The real shame of modern microcontrollers is the decoupling of peripherals and GPIO from the main processor. It prevents these sorts of hacks as all access has to be through the memory bus, effectively capping bitbanging at sub 10MHz speeds.
By that I mean how IO is coupled to the processor. In AVR8 (and other older processors I presume) GPIO access was via a CPU register, thus a single instruction (one clock RISC) can directly modify the GPIO state.
Every GPIO implementation I’ve seen on modern processors accesses it via a memory mapped peripheral. The difference being accessing a memory bus is not a single cycle operation. You have to wait for the bus to be free, then wait to fetch or write the data.
The most extreme analogous example of this is modern cpus are effectively infinitely fast but bounded by cache misses that necessitate memory access.
This is fundamentally why every toggle a GPIO pin benchmark is flawed. What is really being measured is memory bus latency.

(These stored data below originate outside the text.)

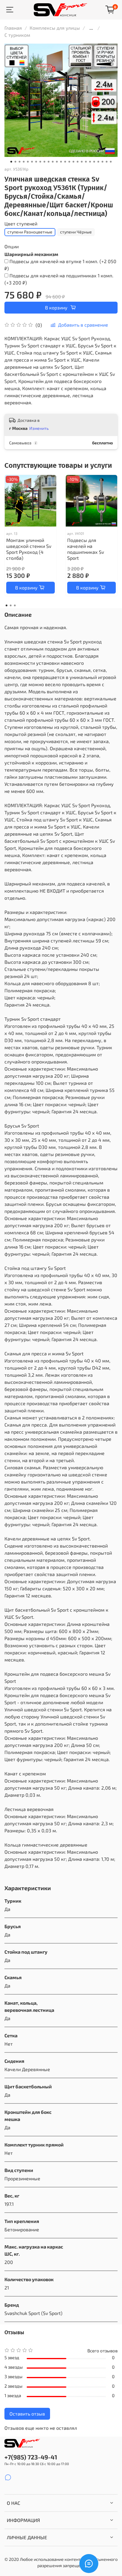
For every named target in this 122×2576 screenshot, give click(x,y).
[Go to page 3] (15, 605)
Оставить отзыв (27, 2413)
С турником (17, 35)
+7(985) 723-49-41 (30, 2457)
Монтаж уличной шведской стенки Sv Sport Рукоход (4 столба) (28, 549)
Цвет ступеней (20, 223)
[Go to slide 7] (36, 162)
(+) (60, 264)
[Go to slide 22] (98, 162)
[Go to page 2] (11, 605)
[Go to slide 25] (111, 162)
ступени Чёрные (76, 231)
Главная (13, 28)
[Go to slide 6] (32, 162)
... (91, 28)
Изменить (39, 428)
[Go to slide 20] (90, 162)
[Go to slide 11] (53, 162)
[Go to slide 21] (94, 162)
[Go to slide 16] (73, 162)
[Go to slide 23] (102, 162)
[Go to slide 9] (44, 162)
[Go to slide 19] (86, 162)
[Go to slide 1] (11, 162)
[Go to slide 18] (82, 162)
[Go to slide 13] (61, 162)
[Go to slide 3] (19, 162)
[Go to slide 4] (24, 162)
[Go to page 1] (6, 605)
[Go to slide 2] (15, 162)
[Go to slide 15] (69, 162)
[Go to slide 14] (65, 162)
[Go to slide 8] (40, 162)
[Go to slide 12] (57, 162)
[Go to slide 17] (77, 162)
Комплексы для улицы (55, 28)
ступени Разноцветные (29, 231)
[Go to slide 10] (48, 162)
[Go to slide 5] (28, 162)
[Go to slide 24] (106, 162)
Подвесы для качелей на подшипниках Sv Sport (85, 549)
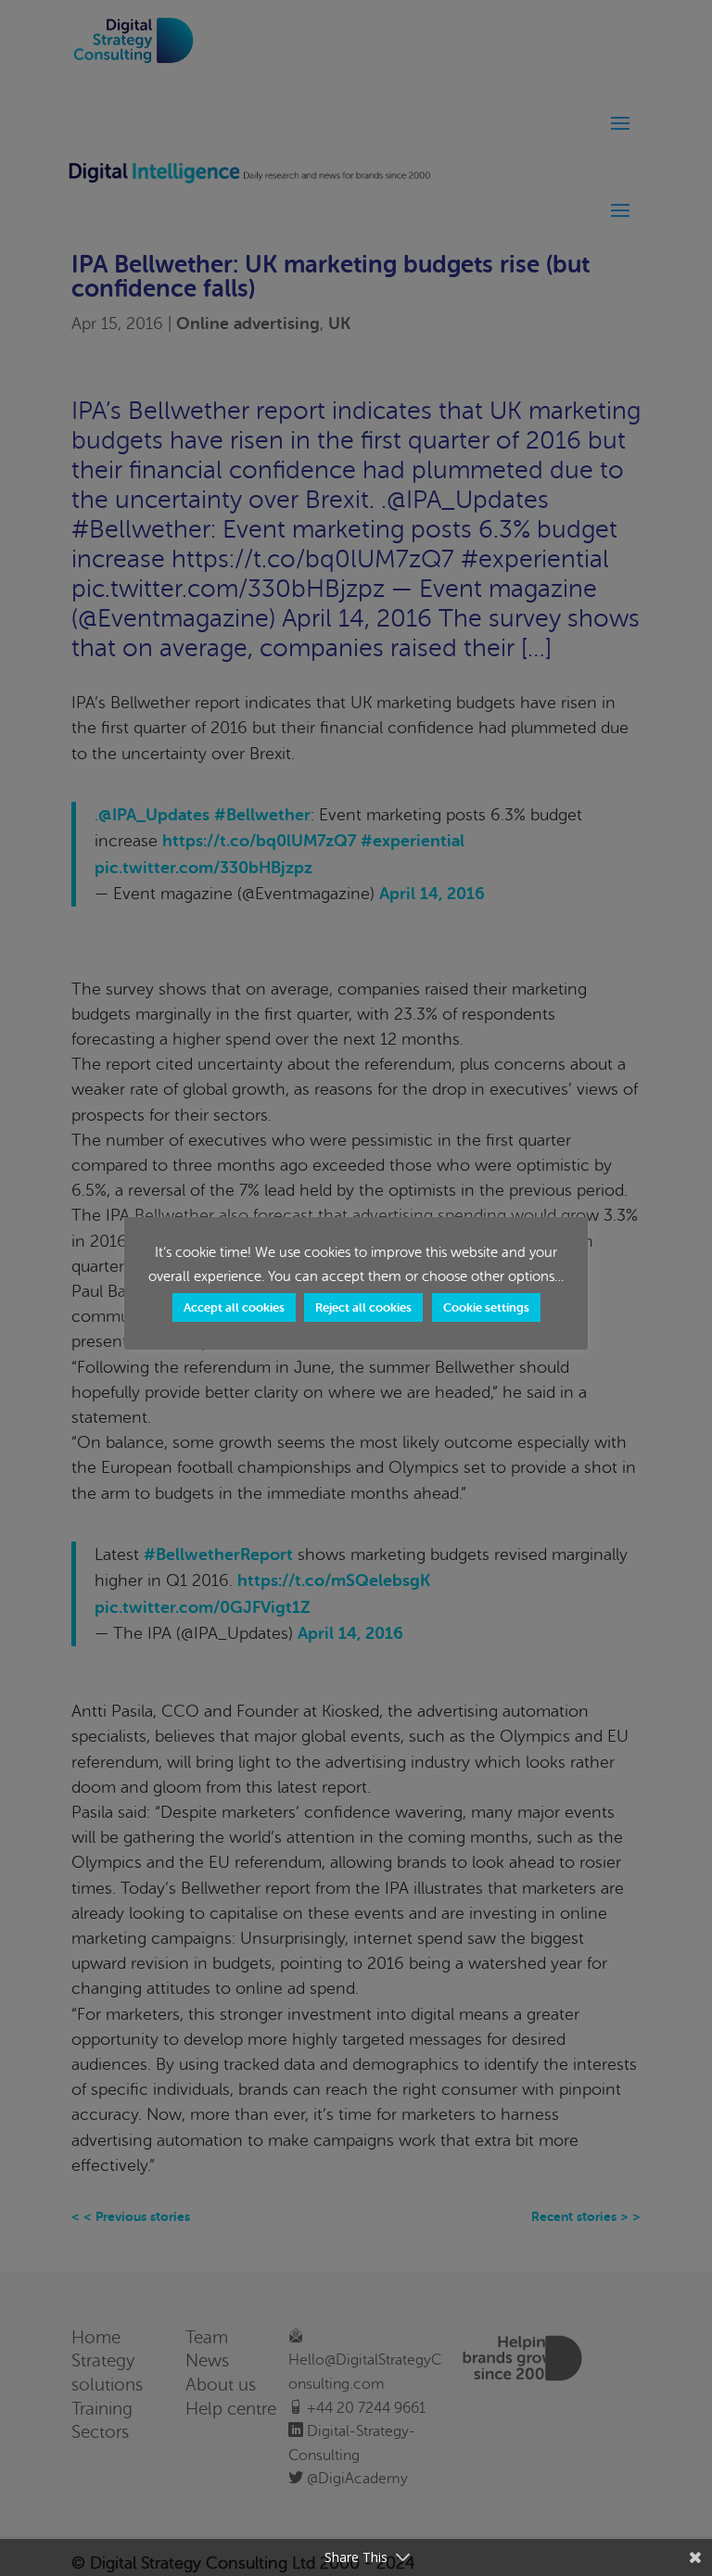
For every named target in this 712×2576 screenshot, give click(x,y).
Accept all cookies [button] (234, 1307)
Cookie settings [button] (486, 1307)
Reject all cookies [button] (363, 1307)
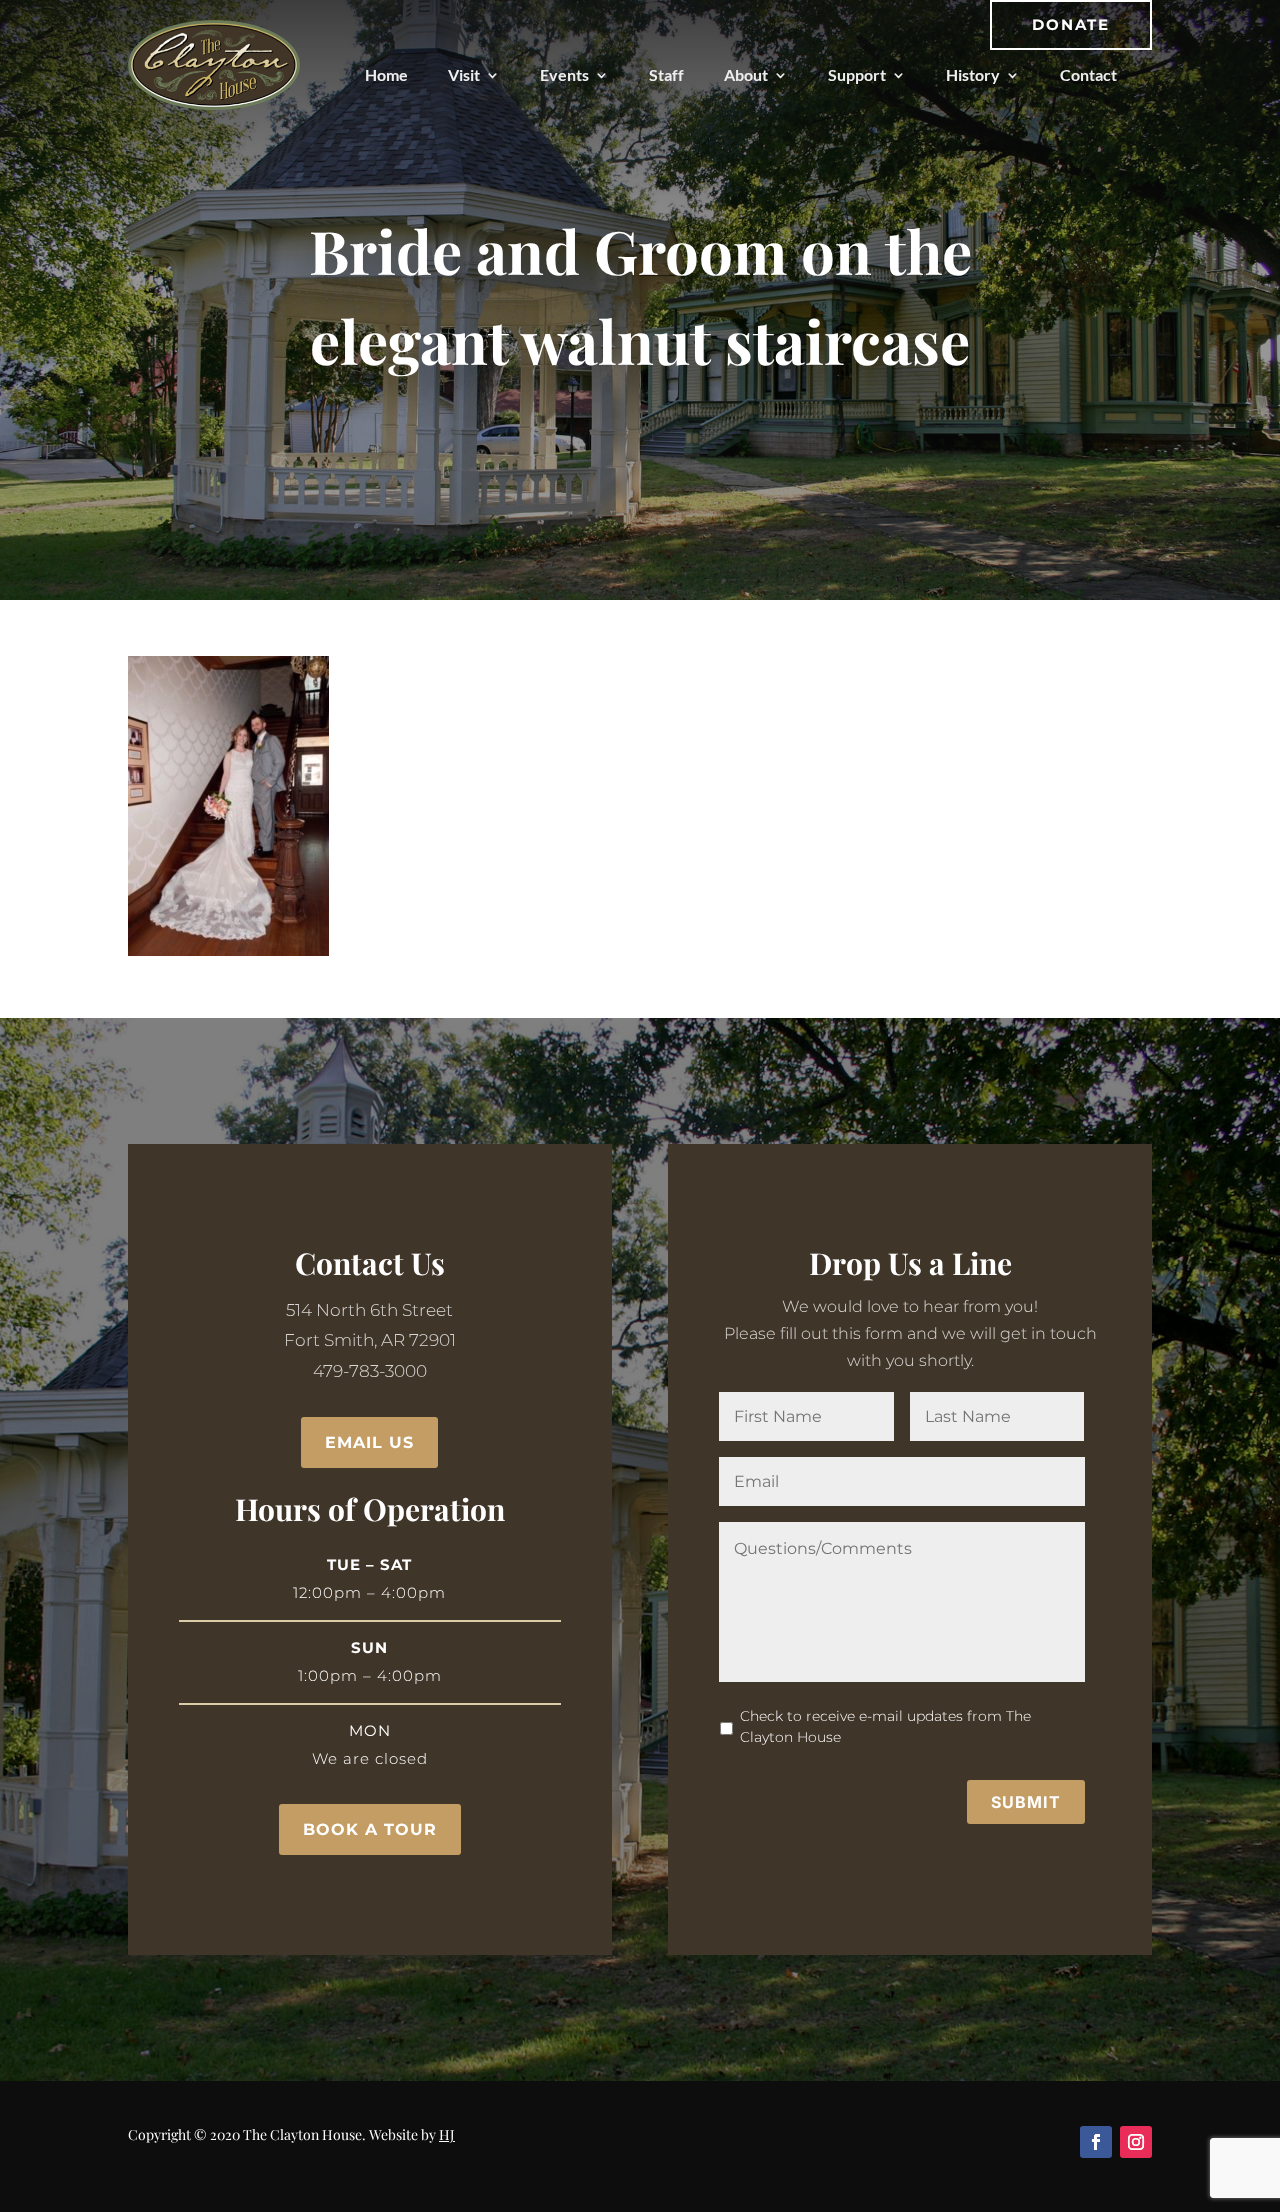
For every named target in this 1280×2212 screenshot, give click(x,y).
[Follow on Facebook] (1096, 2142)
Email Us (369, 1442)
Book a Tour (370, 1829)
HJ (447, 2134)
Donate (1071, 24)
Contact (1088, 74)
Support (857, 74)
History (973, 74)
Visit (464, 74)
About (746, 74)
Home (386, 74)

This misunderstanding is why people have trouble reconciling why a multi ghz processor cannot also bitbang GPIO at ghz speeds, although if such a processor existed it would be amazing.
Nice — RP2040 is cheap, capable (2 cores running at 120Mhz+, PIO, etc) and most importantly available. It can't be overstated just how the global chip shortage affects even hobbyists or those making small runs of some breakout board.

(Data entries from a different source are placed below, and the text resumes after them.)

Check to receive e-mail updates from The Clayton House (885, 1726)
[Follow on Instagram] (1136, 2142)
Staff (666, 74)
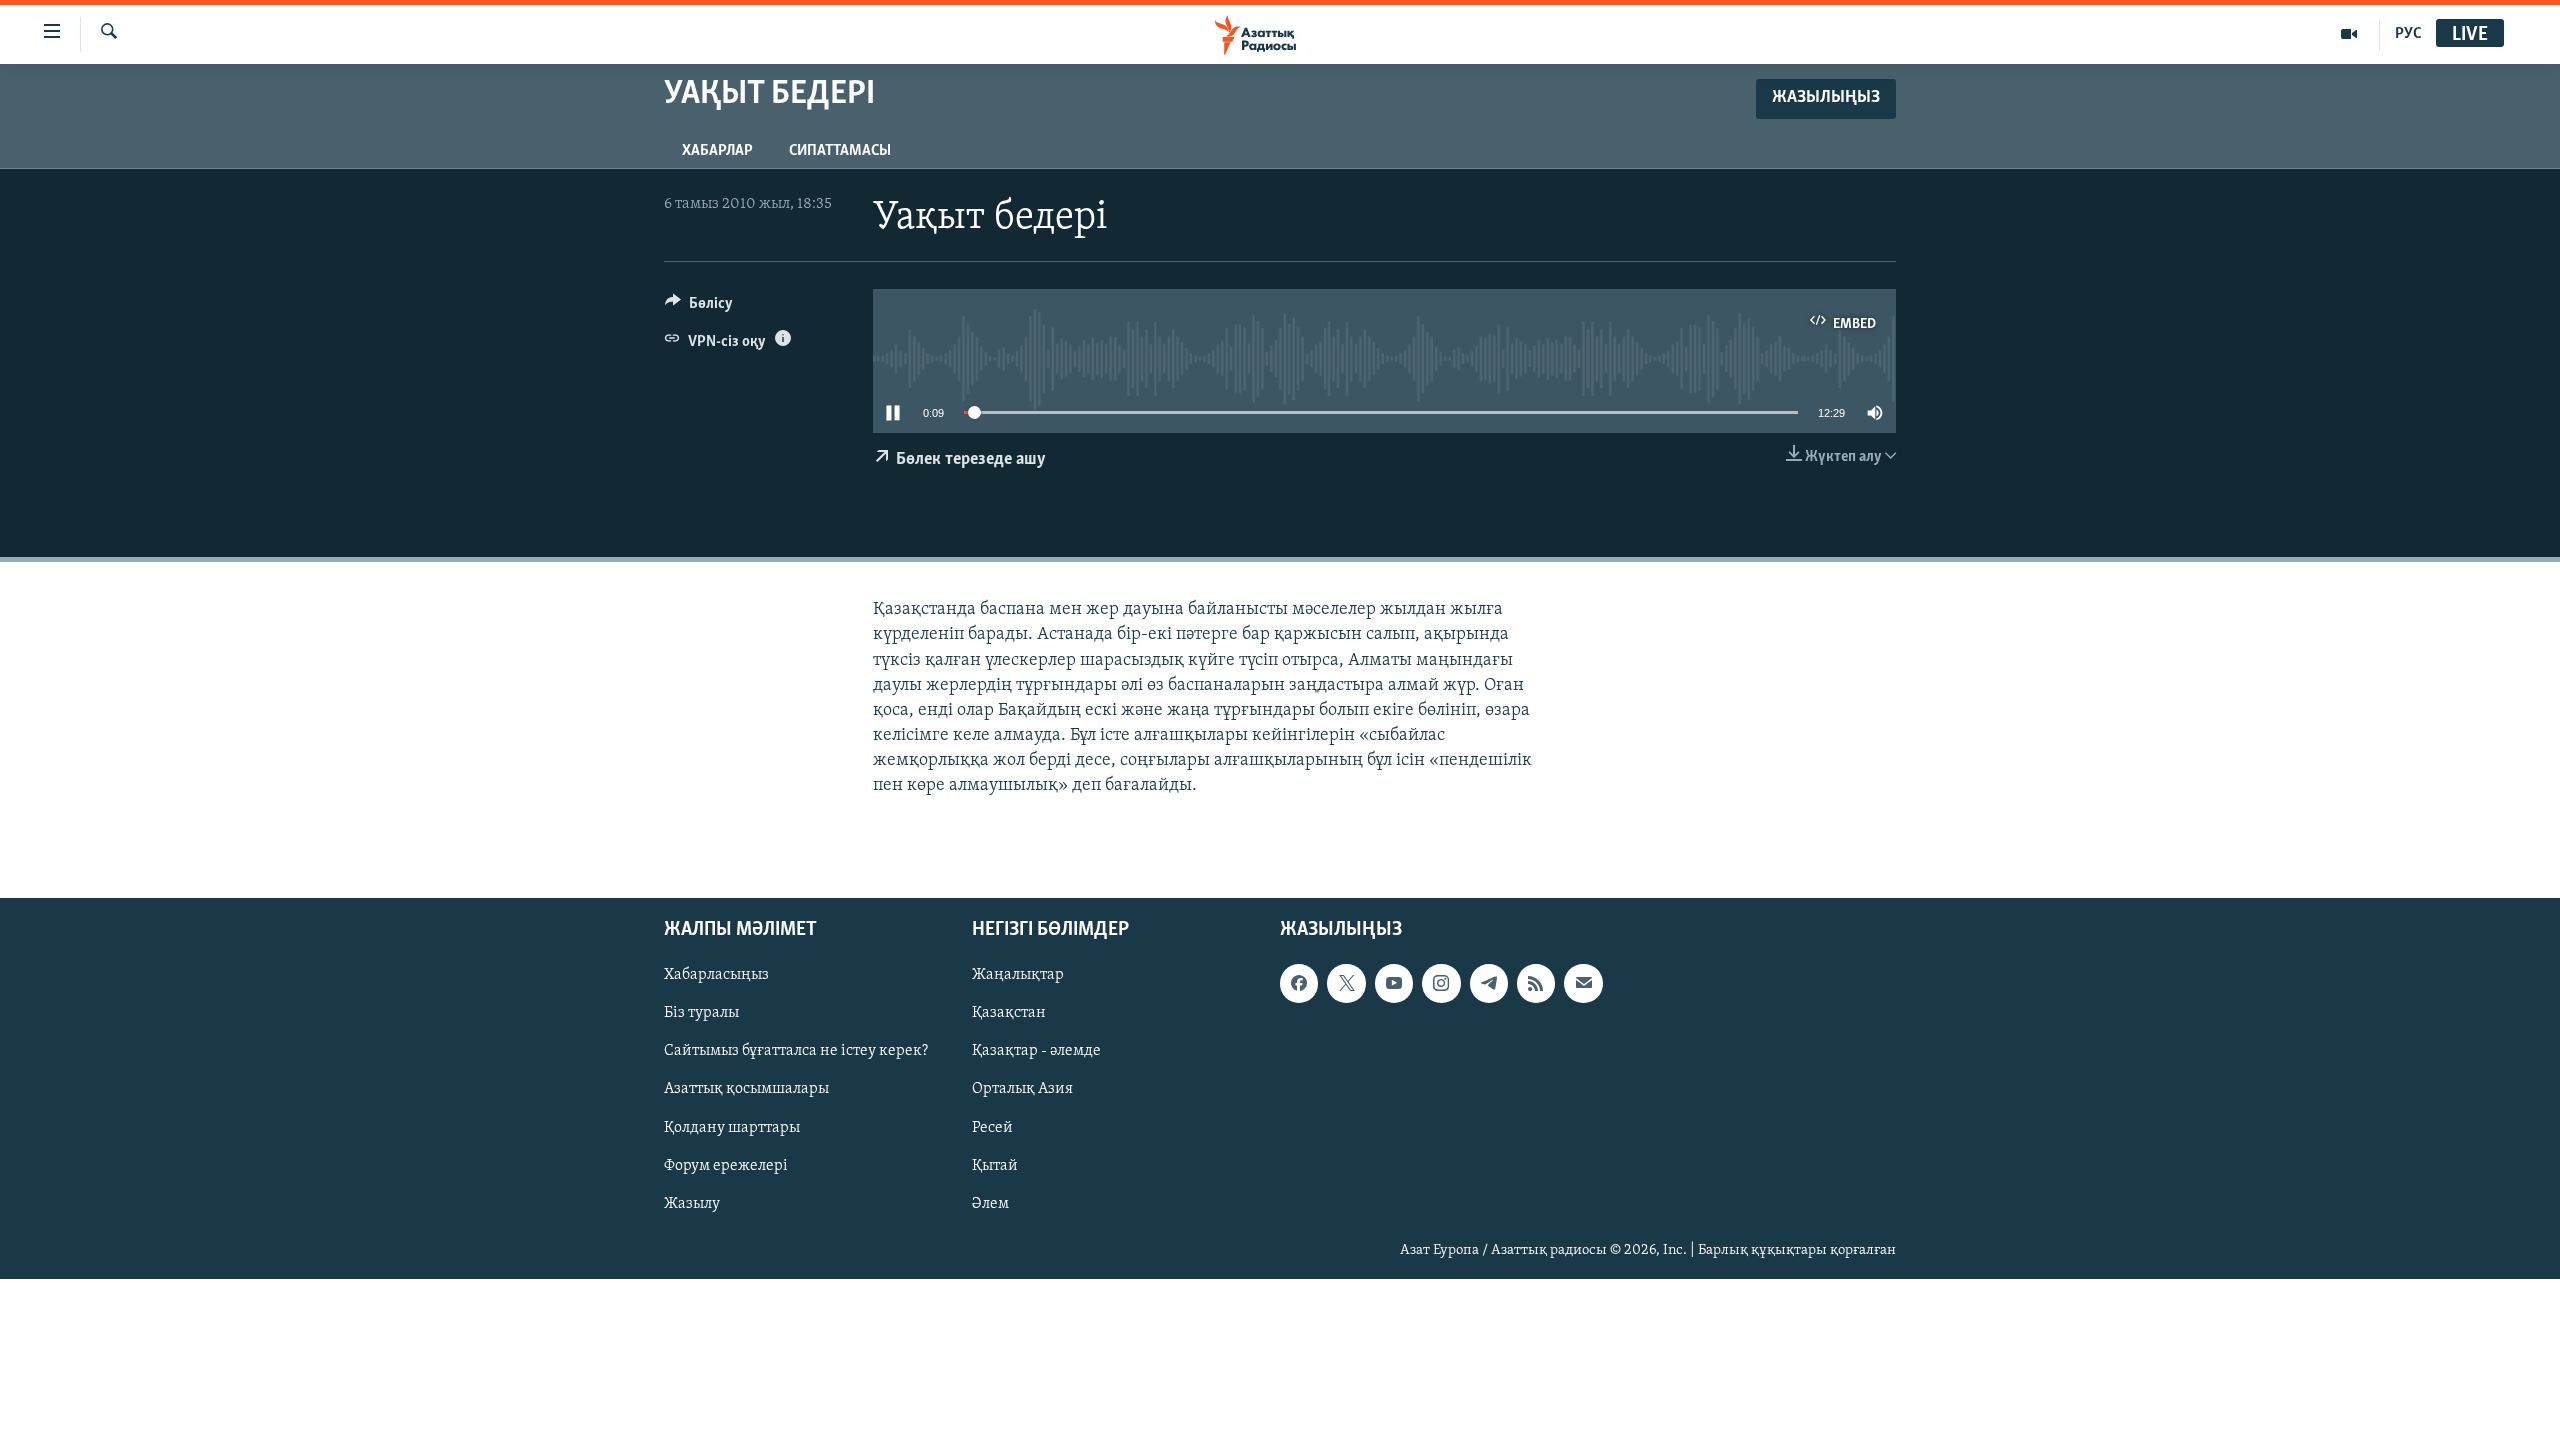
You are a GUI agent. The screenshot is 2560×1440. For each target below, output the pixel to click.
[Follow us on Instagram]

My own product [1] has been out of stock for a long time now, because its main chip (AND the aux. one) has been unavailable for year and still has many weeks lead time.
Seeing this, I learnt that if it can be done in software, it should be. RP2040 is perfect for this and I've started writing a minimal USB-PD stack in Micropython to run on one of the cores and so far so good!
I've spent a few hundred bucks over the last couple of month snapping up components I want for projects whenever I notice them in stock. FPGAs, gate drivers, etc. Anything and everything seems to be randomly affected.
Been doing a lot of retro computing projects because the eBay parts are still there for the most part.
This is a pretty big deal, considering that the RP2040's USB hardware is purportedly buggy in a few places (IIRC you cannot plug it into a hub with a device that reports or is polled often, like a USB/Serial device).
Damn. I wonder if I can emulate a USB host on the other end and put a USB device such as a Yubikey "in the cloud" so that multiple devices can use it as a U2F device.
Yes, but the problem is many websites have horribly shitty implementations of 2FA notably AWS, PayPal, Kraken, Gusto among others. All of these websites only permit registering one key instead of multiple.
You're supposed to allow multiple keys so that if one key gets lost or stolen, you can login with another one and deactivate the lost key, among other reasons.
I also generally leave a key in each of my frequently-used devices and don't like to move keys around or travel with keys, especially on the streets of San Francisco. I have a computer at work, a computer at home, and don't want to commute with a laptop considering 3 friends have been mugged in just the past week.
So for these I'd rather circumvent the 2FA by putting the key in the cloud until they hire some better engineers who can implement multi-key 2FA.
One of my favorite innovations from sekigon-gonnoc is his BLE Micro Pro, which brings a Pro Micro compatible nrf52840-based board that brings wireless BLE capability to QMK keyboards. Newer projects like ZMK have taken over that space, but this was very cool a few years ago when few other solutions were availabe.
That's cool. There is also USB HID host firmware in TMK Keyboard Firmware [1] for 8-bit AVR, but those µC are quite small and the USB part in the firmware is quite limited.
Isn't a standalone PIO literally just a microcontroller?
You may have fun playing around with a Parallax Propeller MCU. Rather than have a bunch of peripherals, the Propeller has 8 CPU cores. The idea is that you implement whatever peripherals you want by dedicating cores to the purpose and bit-banging it. It's a similar idea to a PIO, but rather than having a main core and a bunch of tiny cores, you just have a bunch of equally capable cores.